Sorghum maturity ranges from bloom to soft dough stage. We continue to watch fields for the sugarcane aphid but our attention is turning toward Stink bugs and headworms.
I produced a short video last year demonstrating how to check sorghum for stink bugs and headworms, provided below.
When we scout sorghum after bloom, we check 5-10 places in each field and take 3-5 samples with a beat bucket. Each sample will be 10 heads. This allows you to determine the number of insects per head. Continue to monitor stink bugs and headworms until hard dough.
Sugarcane aphid populations have declined in many fields due in part to the high numbers of predator insects. Keep and eye on the aphids, especially if you have to treat for stink bugs or headworms. A pyrethroid insecticide has the potential to reduce the number of beneficial insects and increase the reproductive rate of aphids.

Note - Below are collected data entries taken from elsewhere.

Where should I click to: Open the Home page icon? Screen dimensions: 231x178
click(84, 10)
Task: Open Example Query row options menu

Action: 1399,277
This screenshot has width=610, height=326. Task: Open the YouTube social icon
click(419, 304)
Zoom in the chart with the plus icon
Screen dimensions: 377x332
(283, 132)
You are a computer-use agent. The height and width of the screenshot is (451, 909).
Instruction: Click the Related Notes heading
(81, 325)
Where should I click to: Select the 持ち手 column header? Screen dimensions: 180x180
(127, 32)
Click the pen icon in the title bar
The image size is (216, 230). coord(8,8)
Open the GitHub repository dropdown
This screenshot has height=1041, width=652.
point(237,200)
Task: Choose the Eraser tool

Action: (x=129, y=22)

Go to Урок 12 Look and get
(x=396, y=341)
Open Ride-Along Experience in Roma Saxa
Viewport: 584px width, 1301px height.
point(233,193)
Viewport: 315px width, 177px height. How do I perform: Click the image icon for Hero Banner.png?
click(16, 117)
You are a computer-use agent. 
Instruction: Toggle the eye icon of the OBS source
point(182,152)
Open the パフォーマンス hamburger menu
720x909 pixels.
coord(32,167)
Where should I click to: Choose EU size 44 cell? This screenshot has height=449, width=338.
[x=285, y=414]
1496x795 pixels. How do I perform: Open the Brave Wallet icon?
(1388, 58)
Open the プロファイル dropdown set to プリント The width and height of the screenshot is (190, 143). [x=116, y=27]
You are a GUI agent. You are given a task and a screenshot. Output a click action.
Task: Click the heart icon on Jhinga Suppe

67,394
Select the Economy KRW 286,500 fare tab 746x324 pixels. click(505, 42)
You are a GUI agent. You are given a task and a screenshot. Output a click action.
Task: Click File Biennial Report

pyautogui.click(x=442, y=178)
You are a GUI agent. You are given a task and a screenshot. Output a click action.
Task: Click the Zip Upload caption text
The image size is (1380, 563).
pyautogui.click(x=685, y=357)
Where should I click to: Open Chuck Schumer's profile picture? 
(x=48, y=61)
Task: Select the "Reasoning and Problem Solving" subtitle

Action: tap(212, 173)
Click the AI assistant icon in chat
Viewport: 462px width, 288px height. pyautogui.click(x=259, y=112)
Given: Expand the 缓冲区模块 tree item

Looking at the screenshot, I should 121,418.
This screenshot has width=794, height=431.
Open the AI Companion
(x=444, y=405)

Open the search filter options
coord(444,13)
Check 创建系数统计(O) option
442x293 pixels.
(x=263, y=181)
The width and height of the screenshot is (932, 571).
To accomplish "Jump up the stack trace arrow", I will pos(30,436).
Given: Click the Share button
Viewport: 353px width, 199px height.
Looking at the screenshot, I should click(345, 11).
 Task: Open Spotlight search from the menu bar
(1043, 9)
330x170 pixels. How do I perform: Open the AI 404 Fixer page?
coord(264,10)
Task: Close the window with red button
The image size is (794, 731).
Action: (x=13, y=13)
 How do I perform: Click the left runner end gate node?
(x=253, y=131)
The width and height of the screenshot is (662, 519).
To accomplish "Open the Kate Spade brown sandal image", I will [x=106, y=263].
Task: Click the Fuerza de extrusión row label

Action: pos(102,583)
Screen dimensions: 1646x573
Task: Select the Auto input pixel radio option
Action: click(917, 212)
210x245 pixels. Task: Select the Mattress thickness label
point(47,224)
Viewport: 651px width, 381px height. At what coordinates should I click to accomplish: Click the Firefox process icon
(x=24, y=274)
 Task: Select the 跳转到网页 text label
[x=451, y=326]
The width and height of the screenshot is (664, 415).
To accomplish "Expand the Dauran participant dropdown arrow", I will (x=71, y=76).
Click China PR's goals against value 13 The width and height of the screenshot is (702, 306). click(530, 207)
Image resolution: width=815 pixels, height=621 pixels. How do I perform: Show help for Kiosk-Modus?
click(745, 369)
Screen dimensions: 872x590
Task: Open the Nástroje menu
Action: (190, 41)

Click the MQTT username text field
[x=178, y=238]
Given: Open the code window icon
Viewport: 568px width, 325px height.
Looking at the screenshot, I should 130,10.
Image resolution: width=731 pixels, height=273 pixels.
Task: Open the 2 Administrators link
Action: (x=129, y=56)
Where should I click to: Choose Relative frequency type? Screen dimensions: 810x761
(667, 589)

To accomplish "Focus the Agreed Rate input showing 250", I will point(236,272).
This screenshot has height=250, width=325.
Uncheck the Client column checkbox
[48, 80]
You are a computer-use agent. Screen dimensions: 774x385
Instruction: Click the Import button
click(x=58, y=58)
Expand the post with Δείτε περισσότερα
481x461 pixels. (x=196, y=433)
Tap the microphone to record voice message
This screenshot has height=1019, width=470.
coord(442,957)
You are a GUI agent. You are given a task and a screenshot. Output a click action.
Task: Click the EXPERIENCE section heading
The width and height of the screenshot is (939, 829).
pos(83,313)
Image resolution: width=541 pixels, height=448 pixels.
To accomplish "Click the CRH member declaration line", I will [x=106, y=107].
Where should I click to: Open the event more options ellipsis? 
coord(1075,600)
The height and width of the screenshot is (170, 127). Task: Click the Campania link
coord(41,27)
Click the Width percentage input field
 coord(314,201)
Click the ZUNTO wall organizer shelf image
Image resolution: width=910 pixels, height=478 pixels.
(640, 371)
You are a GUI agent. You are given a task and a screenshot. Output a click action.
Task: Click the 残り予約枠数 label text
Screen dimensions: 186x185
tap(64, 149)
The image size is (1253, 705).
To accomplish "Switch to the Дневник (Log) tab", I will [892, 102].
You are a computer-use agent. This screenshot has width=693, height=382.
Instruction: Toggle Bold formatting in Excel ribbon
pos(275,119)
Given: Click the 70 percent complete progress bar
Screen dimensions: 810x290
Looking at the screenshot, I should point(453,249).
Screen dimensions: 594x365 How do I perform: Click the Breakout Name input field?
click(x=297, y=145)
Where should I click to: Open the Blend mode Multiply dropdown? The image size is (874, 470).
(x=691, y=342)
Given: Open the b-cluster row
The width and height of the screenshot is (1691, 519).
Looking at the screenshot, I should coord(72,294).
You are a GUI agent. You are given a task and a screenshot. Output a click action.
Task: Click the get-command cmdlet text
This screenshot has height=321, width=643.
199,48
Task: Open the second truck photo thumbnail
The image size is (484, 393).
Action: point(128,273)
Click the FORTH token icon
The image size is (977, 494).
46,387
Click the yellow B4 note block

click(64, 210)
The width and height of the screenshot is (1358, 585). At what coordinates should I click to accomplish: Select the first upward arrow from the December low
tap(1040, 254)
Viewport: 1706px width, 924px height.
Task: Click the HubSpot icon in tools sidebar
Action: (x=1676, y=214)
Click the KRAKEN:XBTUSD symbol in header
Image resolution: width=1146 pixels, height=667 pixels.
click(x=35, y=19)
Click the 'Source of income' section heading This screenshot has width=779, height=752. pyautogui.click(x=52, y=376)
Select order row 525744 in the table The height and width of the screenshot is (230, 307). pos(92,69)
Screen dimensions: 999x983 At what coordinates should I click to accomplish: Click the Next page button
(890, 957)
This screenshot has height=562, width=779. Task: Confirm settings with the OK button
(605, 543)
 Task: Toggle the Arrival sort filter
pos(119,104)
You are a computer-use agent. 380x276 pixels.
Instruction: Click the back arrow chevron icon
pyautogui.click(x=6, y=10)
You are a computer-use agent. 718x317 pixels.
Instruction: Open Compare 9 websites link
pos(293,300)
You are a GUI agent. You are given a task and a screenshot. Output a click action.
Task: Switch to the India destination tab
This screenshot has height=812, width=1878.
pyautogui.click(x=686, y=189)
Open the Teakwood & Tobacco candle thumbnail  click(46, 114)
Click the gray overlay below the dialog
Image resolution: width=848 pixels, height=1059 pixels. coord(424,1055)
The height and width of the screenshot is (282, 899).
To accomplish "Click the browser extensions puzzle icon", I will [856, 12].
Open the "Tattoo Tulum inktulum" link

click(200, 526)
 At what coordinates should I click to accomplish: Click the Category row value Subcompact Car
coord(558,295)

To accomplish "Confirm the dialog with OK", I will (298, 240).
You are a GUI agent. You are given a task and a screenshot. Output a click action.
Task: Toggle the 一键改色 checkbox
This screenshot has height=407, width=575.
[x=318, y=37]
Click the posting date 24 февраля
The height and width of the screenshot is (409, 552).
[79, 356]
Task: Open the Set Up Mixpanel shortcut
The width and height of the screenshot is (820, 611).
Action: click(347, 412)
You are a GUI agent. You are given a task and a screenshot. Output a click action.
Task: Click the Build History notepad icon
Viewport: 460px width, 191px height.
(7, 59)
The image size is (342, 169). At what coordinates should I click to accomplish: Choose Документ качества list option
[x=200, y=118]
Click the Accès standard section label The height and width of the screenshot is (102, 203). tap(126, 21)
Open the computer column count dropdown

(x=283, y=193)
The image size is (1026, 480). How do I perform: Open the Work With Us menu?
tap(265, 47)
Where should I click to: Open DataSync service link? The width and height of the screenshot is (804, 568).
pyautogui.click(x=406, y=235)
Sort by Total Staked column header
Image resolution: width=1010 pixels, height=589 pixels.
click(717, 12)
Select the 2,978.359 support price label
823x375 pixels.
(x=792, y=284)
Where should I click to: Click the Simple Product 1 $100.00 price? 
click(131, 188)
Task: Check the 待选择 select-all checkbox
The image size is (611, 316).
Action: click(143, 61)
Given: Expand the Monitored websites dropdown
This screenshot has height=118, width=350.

Cotton fields are in early to mid-bloom and have 6-9 nodes above white flower. We are looking for Verde Plant Bugs and Stink Bugs in cotton fields. Scout for Verde plant bugs with a beat bucket or drop cloth. Using a 5-gallon bucket, beat one plant around in the bucket 5-7 times and check what insects are dislodged into the bucket. Treat for Verde plant bugs when populations exceed 15 bugs per 100 plants.
Once a field has bolls which are 1-inch in diameter, inspect 20, one-inch bolls from 5 spots per field. Open the boll by pressing on the sides and inspect the inside for evidence of feeding. Treat the field when more than 20% of 1-inch bolls have evidence of internal feeding.
Stink bugs will be the primary insect pest in soybeans until maturity. We are finding all of the important species of stink bugs in area fields. Some of these fields have exceeded threshold in the past week, requiring treatment. Treat stink bugs when numbers exceed 36/100 sweeps, or 24/100 sweeps for Red-Banded Stink bugs.